| Tareas a realizar |
1. En el fragmento sobre Jesús en Nazaret, ¿de quién se dice que era hijo el vecino?
2. Indica si cada afirmación concuerda con el fragmento sobre Jesús en Nazaret y cita las palabras que lo deciden: (a) el vecino había logrado matricularse en una escuela especial; (b) la familia del vecino tenía que trabajar para sobrevivir; (c) los años de fama y poder de Jesús fueron tres.
3. Transcribe, por favor, el pasaje del fragmento sobre Jesús en Nazaret que comienza en "Sabían bien que" y termina en "sospechar y descalificarlo.".

La reacción de sus vecinos deja ver claro lo seguros que estaban de que alguien como ellos, que viviera en sus mismas condiciones, que tuviera las mismas carencias y oportunidades en la vida, no podía de ninguna manera llegar a ser alguien importante y reconocido. Estaban destinados a ser para siempre unos don nadie y punto, ahí terminaba su historia. Ni se les ocurría la posibilidad de que pudiera ser de otra manera.

Sabían bien que el poder que mostraba su vecino no se lo daba ningún privilegio hereditario, social, religioso o académico. No era uno de esos afortunados que por tener muñeca con algún poderoso hubiera logrado matricularse en una escuela especial. Tampoco era alguien que hubiera establecido algún tipo de relación que le permitiera escalar social o religiosamente. Era simplemente el hijo del carpintero y el hecho de que su familia viviera en una casa igual a la de todos, y tuviera que trabajar como las demás para poder sobrevivir, les daba derecho a sospechar y descalificarlo.

Aún hoy en pleno siglo XXI la mayoría de los cristianos siguen considerando este tiempo vivido por Jesús en Nazaret como una simple “preparación” de los que realmente serían importantes: sus últimos tres años de fama y poder que lo convirtieron en un personaje. Aún hoy la valoración que se hace de lo que vivió Jesús en Nazaret tiende a quedarse en un plano más bien superficial, se considera como un gesto de “buena voluntad” de Dios, una manera de congratularse con nosotros, como cuando un rico va de visita y se disfraza de pobre para que el pobre no se sienta avergonzado de su pobreza.

Entradas de datos almacenados
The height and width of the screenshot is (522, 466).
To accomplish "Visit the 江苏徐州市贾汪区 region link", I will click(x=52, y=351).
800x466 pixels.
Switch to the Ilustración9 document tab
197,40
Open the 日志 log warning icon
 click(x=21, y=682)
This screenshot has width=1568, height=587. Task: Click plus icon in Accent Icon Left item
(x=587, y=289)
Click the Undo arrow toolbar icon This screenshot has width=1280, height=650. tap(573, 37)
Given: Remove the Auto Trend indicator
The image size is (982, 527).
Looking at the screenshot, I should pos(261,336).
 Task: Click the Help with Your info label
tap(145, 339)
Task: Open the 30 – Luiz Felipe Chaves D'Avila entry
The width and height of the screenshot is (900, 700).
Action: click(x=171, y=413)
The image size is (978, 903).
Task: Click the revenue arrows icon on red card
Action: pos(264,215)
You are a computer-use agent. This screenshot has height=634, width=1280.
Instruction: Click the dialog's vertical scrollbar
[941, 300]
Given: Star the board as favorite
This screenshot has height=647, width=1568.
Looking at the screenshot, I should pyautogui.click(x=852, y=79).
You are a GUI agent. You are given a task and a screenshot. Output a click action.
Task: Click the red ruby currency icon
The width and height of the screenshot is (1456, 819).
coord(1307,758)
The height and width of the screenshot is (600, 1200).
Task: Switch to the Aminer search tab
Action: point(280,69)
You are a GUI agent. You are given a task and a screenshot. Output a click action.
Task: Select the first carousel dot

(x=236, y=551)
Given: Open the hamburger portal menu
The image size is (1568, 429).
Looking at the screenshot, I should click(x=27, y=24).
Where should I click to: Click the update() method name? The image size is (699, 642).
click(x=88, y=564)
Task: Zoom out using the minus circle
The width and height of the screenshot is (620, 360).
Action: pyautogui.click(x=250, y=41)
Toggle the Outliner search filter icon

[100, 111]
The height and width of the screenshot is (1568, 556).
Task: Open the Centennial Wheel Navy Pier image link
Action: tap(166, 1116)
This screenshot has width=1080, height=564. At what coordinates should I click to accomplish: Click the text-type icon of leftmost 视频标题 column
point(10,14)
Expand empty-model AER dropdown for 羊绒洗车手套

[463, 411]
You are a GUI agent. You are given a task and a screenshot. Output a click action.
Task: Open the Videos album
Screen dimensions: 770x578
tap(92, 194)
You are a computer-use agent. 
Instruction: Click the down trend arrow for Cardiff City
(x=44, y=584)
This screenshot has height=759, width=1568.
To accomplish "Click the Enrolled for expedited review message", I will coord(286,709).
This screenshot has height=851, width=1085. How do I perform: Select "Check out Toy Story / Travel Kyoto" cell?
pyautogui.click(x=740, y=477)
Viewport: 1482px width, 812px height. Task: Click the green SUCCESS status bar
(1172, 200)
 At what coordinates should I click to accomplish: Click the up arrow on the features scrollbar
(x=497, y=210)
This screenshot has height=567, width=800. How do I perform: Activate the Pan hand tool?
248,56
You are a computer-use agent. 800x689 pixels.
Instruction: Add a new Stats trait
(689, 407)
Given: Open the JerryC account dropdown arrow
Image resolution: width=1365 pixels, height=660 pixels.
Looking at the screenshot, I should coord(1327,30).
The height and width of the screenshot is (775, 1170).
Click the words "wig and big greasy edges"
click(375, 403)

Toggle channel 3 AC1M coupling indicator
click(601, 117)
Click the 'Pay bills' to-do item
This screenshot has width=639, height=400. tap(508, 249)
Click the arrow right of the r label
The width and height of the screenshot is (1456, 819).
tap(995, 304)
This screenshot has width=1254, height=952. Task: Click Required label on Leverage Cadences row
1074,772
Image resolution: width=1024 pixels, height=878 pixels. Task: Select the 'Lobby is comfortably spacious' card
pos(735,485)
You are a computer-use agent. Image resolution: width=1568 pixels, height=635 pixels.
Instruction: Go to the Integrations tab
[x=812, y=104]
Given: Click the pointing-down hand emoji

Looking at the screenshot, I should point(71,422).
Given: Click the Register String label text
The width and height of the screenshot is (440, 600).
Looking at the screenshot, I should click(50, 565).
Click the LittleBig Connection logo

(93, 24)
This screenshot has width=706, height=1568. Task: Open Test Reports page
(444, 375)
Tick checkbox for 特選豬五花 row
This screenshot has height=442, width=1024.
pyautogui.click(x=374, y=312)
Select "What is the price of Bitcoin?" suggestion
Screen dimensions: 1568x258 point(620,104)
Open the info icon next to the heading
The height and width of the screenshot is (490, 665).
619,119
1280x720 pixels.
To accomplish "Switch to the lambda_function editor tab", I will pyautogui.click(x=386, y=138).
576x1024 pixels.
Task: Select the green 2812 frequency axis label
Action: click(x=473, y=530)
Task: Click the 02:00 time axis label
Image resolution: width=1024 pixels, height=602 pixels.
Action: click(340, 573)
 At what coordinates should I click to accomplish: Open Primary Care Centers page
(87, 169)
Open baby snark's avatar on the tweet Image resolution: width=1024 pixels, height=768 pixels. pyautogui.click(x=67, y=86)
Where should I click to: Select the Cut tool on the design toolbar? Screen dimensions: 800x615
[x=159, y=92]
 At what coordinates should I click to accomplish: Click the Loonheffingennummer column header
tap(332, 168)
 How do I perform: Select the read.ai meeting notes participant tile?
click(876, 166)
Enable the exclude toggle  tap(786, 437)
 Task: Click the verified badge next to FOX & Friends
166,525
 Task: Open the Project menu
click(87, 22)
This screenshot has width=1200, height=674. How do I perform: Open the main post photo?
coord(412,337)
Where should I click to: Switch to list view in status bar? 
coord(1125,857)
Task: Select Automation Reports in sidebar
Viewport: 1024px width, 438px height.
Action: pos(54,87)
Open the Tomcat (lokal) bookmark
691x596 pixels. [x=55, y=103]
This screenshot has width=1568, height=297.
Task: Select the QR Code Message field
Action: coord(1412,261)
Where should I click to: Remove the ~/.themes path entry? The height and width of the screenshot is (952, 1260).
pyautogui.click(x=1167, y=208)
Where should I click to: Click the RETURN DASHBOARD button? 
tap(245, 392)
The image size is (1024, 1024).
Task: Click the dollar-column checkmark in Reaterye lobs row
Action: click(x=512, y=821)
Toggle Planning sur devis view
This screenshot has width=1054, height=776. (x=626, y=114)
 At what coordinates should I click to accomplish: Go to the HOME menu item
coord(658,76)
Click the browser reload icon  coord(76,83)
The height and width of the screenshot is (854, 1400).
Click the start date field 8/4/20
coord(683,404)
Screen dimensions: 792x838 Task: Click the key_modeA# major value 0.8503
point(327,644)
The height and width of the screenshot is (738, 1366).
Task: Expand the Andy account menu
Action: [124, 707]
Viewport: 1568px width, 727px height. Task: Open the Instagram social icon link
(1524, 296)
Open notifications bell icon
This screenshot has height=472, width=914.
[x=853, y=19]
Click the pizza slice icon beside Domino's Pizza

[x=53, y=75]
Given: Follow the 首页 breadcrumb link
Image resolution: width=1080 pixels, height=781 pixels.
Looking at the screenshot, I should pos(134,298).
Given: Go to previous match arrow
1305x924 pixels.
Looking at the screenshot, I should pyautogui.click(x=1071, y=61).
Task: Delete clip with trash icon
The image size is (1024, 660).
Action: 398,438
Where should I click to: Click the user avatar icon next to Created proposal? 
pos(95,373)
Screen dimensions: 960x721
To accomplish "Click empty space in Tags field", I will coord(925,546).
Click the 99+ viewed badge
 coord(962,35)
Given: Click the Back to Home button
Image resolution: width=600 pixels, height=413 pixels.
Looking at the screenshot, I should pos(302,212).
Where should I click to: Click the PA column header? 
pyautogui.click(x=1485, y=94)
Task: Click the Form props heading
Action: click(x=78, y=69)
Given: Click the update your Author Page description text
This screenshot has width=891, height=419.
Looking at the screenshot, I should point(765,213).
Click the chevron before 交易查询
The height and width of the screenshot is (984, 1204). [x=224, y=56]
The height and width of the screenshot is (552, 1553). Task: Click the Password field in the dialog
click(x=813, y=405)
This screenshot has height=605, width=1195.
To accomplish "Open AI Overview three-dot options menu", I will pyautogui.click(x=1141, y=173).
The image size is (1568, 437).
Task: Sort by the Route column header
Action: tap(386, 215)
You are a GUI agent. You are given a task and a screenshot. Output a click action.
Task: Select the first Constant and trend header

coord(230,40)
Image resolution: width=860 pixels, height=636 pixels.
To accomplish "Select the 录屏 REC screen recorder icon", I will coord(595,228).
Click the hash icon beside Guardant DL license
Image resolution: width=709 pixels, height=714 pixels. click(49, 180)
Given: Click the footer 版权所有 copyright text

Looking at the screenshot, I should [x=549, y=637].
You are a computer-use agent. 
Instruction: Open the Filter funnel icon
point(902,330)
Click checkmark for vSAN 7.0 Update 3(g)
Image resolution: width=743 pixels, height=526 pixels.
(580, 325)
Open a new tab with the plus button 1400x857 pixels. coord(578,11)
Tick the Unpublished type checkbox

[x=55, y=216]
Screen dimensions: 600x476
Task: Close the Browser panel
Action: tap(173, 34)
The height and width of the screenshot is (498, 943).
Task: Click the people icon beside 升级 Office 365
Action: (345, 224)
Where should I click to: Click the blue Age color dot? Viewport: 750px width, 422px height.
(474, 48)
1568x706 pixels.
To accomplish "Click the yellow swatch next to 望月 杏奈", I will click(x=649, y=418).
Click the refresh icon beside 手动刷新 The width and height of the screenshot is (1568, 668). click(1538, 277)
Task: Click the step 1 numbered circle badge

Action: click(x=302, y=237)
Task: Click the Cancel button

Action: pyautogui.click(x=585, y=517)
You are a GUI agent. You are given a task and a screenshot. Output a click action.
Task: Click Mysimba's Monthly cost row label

| Respuestas por tarea |
1. Del carpintero.

2.
(a) No: "No era uno de esos afortunados que por tener muñeca con algún poderoso hubiera logrado matricularse en una escuela especial."
(b) Sí: "tuviera que trabajar como las demás para poder sobrevivir"
(c) Sí: "sus últimos tres años de fama y poder"

3.
Sabían bien que el poder que mostraba su vecino no se lo daba ningún privilegio hereditario, social, religioso o académico. No era uno de esos afortunados que por tener muñeca con algún poderoso hubiera logrado matricularse en una escuela especial. Tampoco era alguien que hubiera establecido algún tipo de relación que le permitiera escalar social o religiosamente. Era simplemente el hijo del carpintero y el hecho de que su familia viviera en una casa igual a la de todos, y tuviera que trabajar como las demás para poder sobrevivir, les daba derecho a sospechar y descalificarlo.